### BRIEF
List these entries as numbered lines, leaving out the blank lines.

— start of PROVIDED DATA —

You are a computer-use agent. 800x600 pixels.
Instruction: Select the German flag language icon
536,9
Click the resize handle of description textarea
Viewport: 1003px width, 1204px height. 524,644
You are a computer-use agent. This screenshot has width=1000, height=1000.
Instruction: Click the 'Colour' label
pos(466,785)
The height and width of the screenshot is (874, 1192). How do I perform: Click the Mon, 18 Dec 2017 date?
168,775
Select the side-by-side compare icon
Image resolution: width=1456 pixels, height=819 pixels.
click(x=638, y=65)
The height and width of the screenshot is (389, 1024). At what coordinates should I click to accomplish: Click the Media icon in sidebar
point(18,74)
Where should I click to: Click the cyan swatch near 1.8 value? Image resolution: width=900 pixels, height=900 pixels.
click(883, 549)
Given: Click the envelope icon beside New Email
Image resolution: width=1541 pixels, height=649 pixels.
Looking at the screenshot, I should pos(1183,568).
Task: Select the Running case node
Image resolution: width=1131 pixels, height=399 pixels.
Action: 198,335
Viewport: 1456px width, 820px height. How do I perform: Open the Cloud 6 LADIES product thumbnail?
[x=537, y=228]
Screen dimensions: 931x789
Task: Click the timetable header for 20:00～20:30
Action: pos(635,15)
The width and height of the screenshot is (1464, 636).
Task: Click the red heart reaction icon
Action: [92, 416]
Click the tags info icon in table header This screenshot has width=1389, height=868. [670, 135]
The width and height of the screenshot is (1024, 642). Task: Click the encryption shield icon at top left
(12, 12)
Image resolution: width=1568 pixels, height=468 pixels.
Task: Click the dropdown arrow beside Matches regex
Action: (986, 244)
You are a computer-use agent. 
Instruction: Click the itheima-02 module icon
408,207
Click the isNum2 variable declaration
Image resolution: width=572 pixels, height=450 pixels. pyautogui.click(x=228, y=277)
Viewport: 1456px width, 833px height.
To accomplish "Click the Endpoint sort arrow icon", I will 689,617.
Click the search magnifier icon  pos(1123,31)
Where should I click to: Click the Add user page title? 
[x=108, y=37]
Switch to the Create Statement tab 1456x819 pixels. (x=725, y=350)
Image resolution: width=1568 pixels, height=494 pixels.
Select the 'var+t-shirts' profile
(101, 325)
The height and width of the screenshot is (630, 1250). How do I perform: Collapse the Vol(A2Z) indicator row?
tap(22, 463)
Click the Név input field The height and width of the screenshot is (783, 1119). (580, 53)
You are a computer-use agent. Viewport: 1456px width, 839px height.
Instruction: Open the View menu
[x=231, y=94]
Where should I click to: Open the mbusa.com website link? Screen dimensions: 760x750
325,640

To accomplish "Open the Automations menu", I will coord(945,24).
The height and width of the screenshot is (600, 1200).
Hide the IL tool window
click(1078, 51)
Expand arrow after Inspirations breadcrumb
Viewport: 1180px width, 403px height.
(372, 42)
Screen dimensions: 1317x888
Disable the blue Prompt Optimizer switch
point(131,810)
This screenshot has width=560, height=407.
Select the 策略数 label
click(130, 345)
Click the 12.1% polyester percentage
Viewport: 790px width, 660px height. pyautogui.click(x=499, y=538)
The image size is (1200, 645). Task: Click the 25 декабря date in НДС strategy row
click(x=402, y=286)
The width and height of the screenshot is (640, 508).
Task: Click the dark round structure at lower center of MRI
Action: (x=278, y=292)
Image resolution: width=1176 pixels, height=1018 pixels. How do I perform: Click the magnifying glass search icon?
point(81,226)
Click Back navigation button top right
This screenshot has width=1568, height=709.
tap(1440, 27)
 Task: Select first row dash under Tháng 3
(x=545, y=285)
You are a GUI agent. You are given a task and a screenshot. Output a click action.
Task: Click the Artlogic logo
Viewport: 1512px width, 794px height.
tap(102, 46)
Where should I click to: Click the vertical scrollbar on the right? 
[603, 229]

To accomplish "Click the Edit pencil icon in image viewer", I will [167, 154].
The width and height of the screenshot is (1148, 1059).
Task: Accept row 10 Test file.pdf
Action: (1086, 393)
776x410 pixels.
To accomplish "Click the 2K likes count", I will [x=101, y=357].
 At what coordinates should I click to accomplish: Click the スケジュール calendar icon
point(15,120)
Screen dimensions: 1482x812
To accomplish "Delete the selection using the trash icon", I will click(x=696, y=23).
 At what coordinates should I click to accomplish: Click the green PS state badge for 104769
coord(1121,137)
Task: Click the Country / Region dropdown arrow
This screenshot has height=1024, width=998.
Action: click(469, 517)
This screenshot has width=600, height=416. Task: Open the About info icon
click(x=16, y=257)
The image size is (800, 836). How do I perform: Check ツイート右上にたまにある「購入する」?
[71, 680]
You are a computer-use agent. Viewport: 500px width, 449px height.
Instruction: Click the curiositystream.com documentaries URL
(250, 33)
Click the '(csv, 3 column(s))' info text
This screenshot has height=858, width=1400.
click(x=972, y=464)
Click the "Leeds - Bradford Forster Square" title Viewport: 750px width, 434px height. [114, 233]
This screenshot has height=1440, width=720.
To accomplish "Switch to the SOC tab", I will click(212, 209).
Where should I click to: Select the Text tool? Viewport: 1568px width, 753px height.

— end of PROVIDED DATA —

### RESPONSE TO THIS EXERCISE
1. You are a computer-use agent. 800x600 pixels.
2. Instruction: Select the German flag language icon
3. 536,9
4. Click the resize handle of description textarea
5. Viewport: 1003px width, 1204px height. 524,644
6. You are a computer-use agent. This screenshot has width=1000, height=1000.
7. Instruction: Click the 'Colour' label
8. pos(466,785)
9. The height and width of the screenshot is (874, 1192). How do I perform: Click the Mon, 18 Dec 2017 date?
10. 168,775
11. Select the side-by-side compare icon
12. Image resolution: width=1456 pixels, height=819 pixels.
13. click(x=638, y=65)
14. The height and width of the screenshot is (389, 1024). At what coordinates should I click to accomplish: Click the Media icon in sidebar
15. point(18,74)
16. Where should I click to: Click the cyan swatch near 1.8 value? Image resolution: width=900 pixels, height=900 pixels.
17. click(883, 549)
18. Given: Click the envelope icon beside New Email
19. Image resolution: width=1541 pixels, height=649 pixels.
20. Looking at the screenshot, I should pos(1183,568).
21. Task: Select the Running case node
22. Image resolution: width=1131 pixels, height=399 pixels.
23. Action: 198,335
24. Viewport: 1456px width, 820px height. How do I perform: Open the Cloud 6 LADIES product thumbnail?
25. [x=537, y=228]
26. Screen dimensions: 931x789
27. Task: Click the timetable header for 20:00～20:30
28. Action: pos(635,15)
29. The width and height of the screenshot is (1464, 636).
30. Task: Click the red heart reaction icon
31. Action: [92, 416]
32. Click the tags info icon in table header This screenshot has width=1389, height=868. [670, 135]
33. The width and height of the screenshot is (1024, 642). Task: Click the encryption shield icon at top left
34. (12, 12)
35. Image resolution: width=1568 pixels, height=468 pixels.
36. Task: Click the dropdown arrow beside Matches regex
37. Action: (986, 244)
38. You are a computer-use agent. 
39. Instruction: Click the itheima-02 module icon
40. 408,207
41. Click the isNum2 variable declaration
42. Image resolution: width=572 pixels, height=450 pixels. pyautogui.click(x=228, y=277)
43. Viewport: 1456px width, 833px height.
44. To accomplish "Click the Endpoint sort arrow icon", I will 689,617.
45. Click the search magnifier icon  pos(1123,31)
46. Where should I click to: Click the Add user page title? 
47. [x=108, y=37]
48. Switch to the Create Statement tab 1456x819 pixels. (x=725, y=350)
49. Image resolution: width=1568 pixels, height=494 pixels.
50. Select the 'var+t-shirts' profile
51. (101, 325)
52. The height and width of the screenshot is (630, 1250). How do I perform: Collapse the Vol(A2Z) indicator row?
53. tap(22, 463)
54. Click the Név input field The height and width of the screenshot is (783, 1119). (580, 53)
55. You are a computer-use agent. Viewport: 1456px width, 839px height.
56. Instruction: Open the View menu
57. [x=231, y=94]
58. Where should I click to: Open the mbusa.com website link? Screen dimensions: 760x750
59. 325,640
60. To accomplish "Open the Automations menu", I will coord(945,24).
61. The height and width of the screenshot is (600, 1200).
62. Hide the IL tool window
63. click(1078, 51)
64. Expand arrow after Inspirations breadcrumb
65. Viewport: 1180px width, 403px height.
66. (372, 42)
67. Screen dimensions: 1317x888
68. Disable the blue Prompt Optimizer switch
69. point(131,810)
70. This screenshot has width=560, height=407.
71. Select the 策略数 label
72. click(130, 345)
73. Click the 12.1% polyester percentage
74. Viewport: 790px width, 660px height. pyautogui.click(x=499, y=538)
75. The image size is (1200, 645). Task: Click the 25 декабря date in НДС strategy row
76. click(x=402, y=286)
77. The width and height of the screenshot is (640, 508).
78. Task: Click the dark round structure at lower center of MRI
79. Action: (x=278, y=292)
80. Image resolution: width=1176 pixels, height=1018 pixels. How do I perform: Click the magnifying glass search icon?
81. point(81,226)
82. Click Back navigation button top right
83. This screenshot has width=1568, height=709.
84. tap(1440, 27)
85.  Task: Select first row dash under Tháng 3
86. (x=545, y=285)
87. You are a GUI agent. You are given a task and a screenshot. Output a click action.
88. Task: Click the Artlogic logo
89. Viewport: 1512px width, 794px height.
90. tap(102, 46)
91. Where should I click to: Click the vertical scrollbar on the right? 
92. [603, 229]
93. To accomplish "Click the Edit pencil icon in image viewer", I will [167, 154].
94. The width and height of the screenshot is (1148, 1059).
95. Task: Accept row 10 Test file.pdf
96. Action: (1086, 393)
97. 776x410 pixels.
98. To accomplish "Click the 2K likes count", I will [x=101, y=357].
99.  At what coordinates should I click to accomplish: Click the スケジュール calendar icon
100. point(15,120)
101. Screen dimensions: 1482x812
102. To accomplish "Delete the selection using the trash icon", I will click(x=696, y=23).
103.  At what coordinates should I click to accomplish: Click the green PS state badge for 104769
104. coord(1121,137)
105. Task: Click the Country / Region dropdown arrow
106. This screenshot has height=1024, width=998.
107. Action: click(469, 517)
108. This screenshot has width=600, height=416. Task: Open the About info icon
109. click(x=16, y=257)
110. The image size is (800, 836). How do I perform: Check ツイート右上にたまにある「購入する」?
111. [71, 680]
112. You are a computer-use agent. Viewport: 500px width, 449px height.
113. Instruction: Click the curiositystream.com documentaries URL
114. (250, 33)
115. Click the '(csv, 3 column(s))' info text
116. This screenshot has height=858, width=1400.
117. click(x=972, y=464)
118. Click the "Leeds - Bradford Forster Square" title Viewport: 750px width, 434px height. [114, 233]
119. This screenshot has height=1440, width=720.
120. To accomplish "Switch to the SOC tab", I will click(212, 209).
121. Where should I click to: Select the Text tool? Viewport: 1568px width, 753px height.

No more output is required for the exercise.